La Charte même, en son art. 2, stipule en outre qu’aucune mesure en matière de presse ne peut être prise que conformément aux lois et aux décrets qui la régissent (al. 2) et que nul ne peut être contraint de travailler pour le compte ou au profit de particuliers et de sociétés (art.3). Il est certainement tout aussi intéressant de signaler les droits qui ne sont pas garantis aux ressortissants du Congo belge et du Ruanda-Urundi. Il s’agit du principe de l’égalité (art. 6 Const. Belge) ; de la nécessité d’une ordonnance d’un juge à signifier au plus tard vingt-quatre heures après l’arrestation (art. 7, al. 3) ; de la règle que le mariage civil doit précéder le mariage religieux (art. 16, al. 2) ; de la liberté de la presse (art. 18) ; du droit de réunion (art. 19) et d’association (art. 20).

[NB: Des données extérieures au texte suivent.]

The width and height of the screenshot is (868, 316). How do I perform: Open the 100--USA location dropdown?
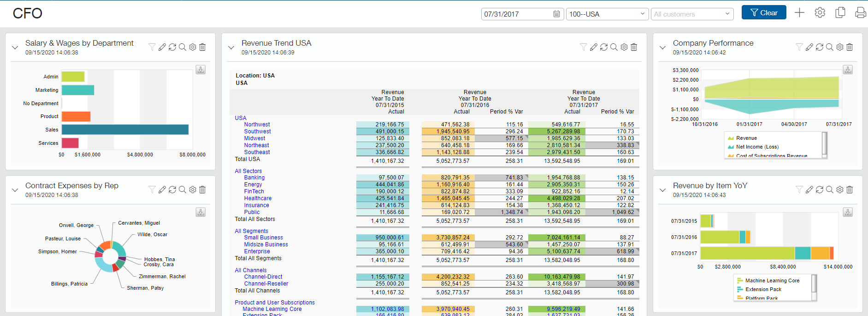pyautogui.click(x=607, y=14)
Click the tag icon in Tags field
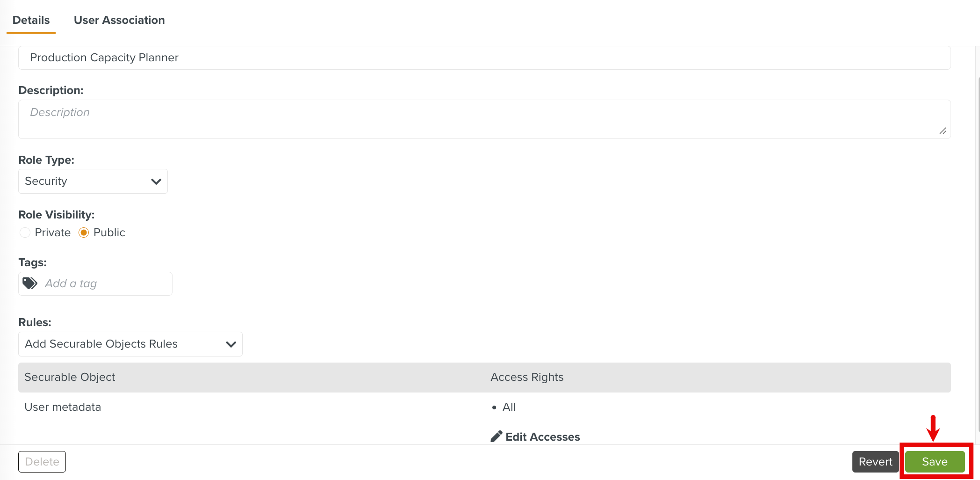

Une dernière remarque a trait à la nationalité des indigènes du territoire placé sous mandat. La loi de 1925 ne fait état que des « ressortissants » du Ruanda-Urundi (art. 6). Du point de vue juridique la nationalité est le lien de dépendance entre une personne et un Etat. Ce lien, rompu par l’art. 119 du Traité de Versailles, ne pouvait exister entre les indigènes du territoire et l’Allemagne. Il ne pouvait exister davantage entre eux et le Ruanda-Urundi, les cinq principales puissances alliées et associées ou la Société des Nations, puisque ces entités ne rassemblaient pas les trois éléments constitutifs de l’Etat. Le lien de dépendance à l’égard d’un Etat pouvait se concevoir dans les rapports entre les populations sous mandat et la Belgique. Mais si la Belgique exerçait à leur égard les pouvoirs législatif, exécutif et judiciaire, sa souveraineté était limitée. Dans cette situation le gouvernement belge préférait ne pas assimiler les populations du Ruanda-Urundi et se limitait à certaines constatations pratiques: « d’une part, que, dans l’administration intérieure, l’Etat mandataire possède le droit de régler ses relations avec les habitants du territoire sous mandat en leur assurant la même protection tutélaire qu’il dispense dans ses propres colonies; d’autre part, que, dans ses relations extérieures, l’article 127 du Traité de Versailles donne en termes exprès aux habitants du pays sous mandat le droit à la protection diplomatique de l’Etat mandataire ». Théoriquement, la lacune subsistait puisque, contrairement aux Congolais qui étaient des sujets belges., les ressortissants du Ruanda-Urundi n’étaient les sujets d’aucune puissance : ils n’avaient ni nationalité ni citoyenneté. C’est la raison pour laquelle le titre 1er du livre premier du Code civil congolais, qui traite de la nationalité, ne fut jamais rendu exécutoire au Ruanda-Urundi.